Mountain in Washington state, United States

Shull Mountain is a 7841 ft double-summit mountain located in Whatcom County of Washington state, United States. The mountain is situated approximately one mile west of the Cascade crest in the Pasayten Wilderness, on land administered by Okanogan–Wenatchee National Forest. Shull Mountain is part of the Hozameen Range which is a subset of the North Cascades. The rugged, ridge-like mountain's North Peak is the highest point, and the South Peak is about 50 feet lower at 7,791 feet, with about 0.38 mile separating the two peaks. Precipitation runoff from the mountain drains to Ross Lake via Shull Creek, Trouble Creek, and Canyon Creek. Topographic relief is significant as the summit rises over 1000. ft above Shull Lake in one-half mile, 2440. ft above Canyon Creek in one mile, and 3600. ft above Shull Creek in two miles. The mountain's toponym has been officially adopted by the U.S. Board on Geographic Names.

==Geology==
The North Cascades features some of the most rugged topography in the Cascade Range with craggy peaks, granite spires, ridges, and deep glacial valleys. Geological events occurring many years ago created the diverse topography and drastic elevation changes over the Cascade Range leading to various climate differences.

The history of the formation of the Cascade Mountains dates back millions of years ago to the late Eocene Epoch. With the North American Plate overriding the Pacific Plate, episodes of volcanic igneous activity persisted. In addition, small fragments of the oceanic and continental lithosphere called terranes created the North Cascades about 50 million years ago.

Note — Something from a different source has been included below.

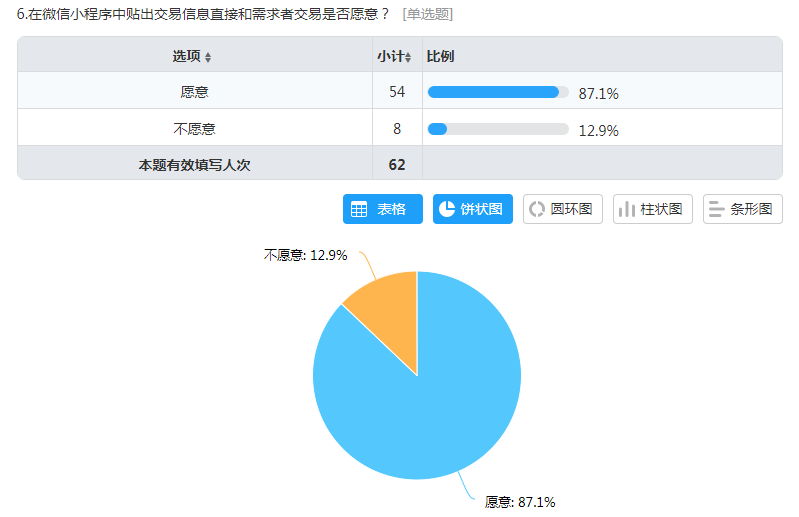Click the pie icon on 饼状图 button
The image size is (799, 517).
[447, 209]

During the Pleistocene period dating back over two million years ago, glaciation advancing and retreating repeatedly scoured the landscape leaving deposits of rock debris. The U-shaped cross section of the river valleys is a result of recent glaciation. Uplift and faulting in combination with glaciation have been the dominant processes which have created the tall peaks and deep valleys of the North Cascades area.

==Climate==
Shull Mountain is located in the marine west coast climate zone of western North America. Weather fronts originating in the Pacific Ocean travel northeast toward the Cascade Mountains. As fronts approach the North Cascades they are forced upward by the peaks of the Cascade Range, causing them to drop their moisture in the form of rain or snowfall onto the Cascades. As a result, the west side of the North Cascades experiences high precipitation, especially during the winter months in the form of snowfall. Due to its temperate climate and proximity to the Pacific Ocean, areas west of the Cascade Crest very rarely experience temperatures below 0 °F or above 80 °F. During winter months, weather is usually cloudy, but due to high pressure systems over the Pacific Ocean that intensify during summer months, there is often little or no cloud cover during the summer. Because of maritime influence, snow tends to be wet and heavy, resulting in high avalanche danger. The months of July through September offer the most favorable weather for viewing or climbing this peak.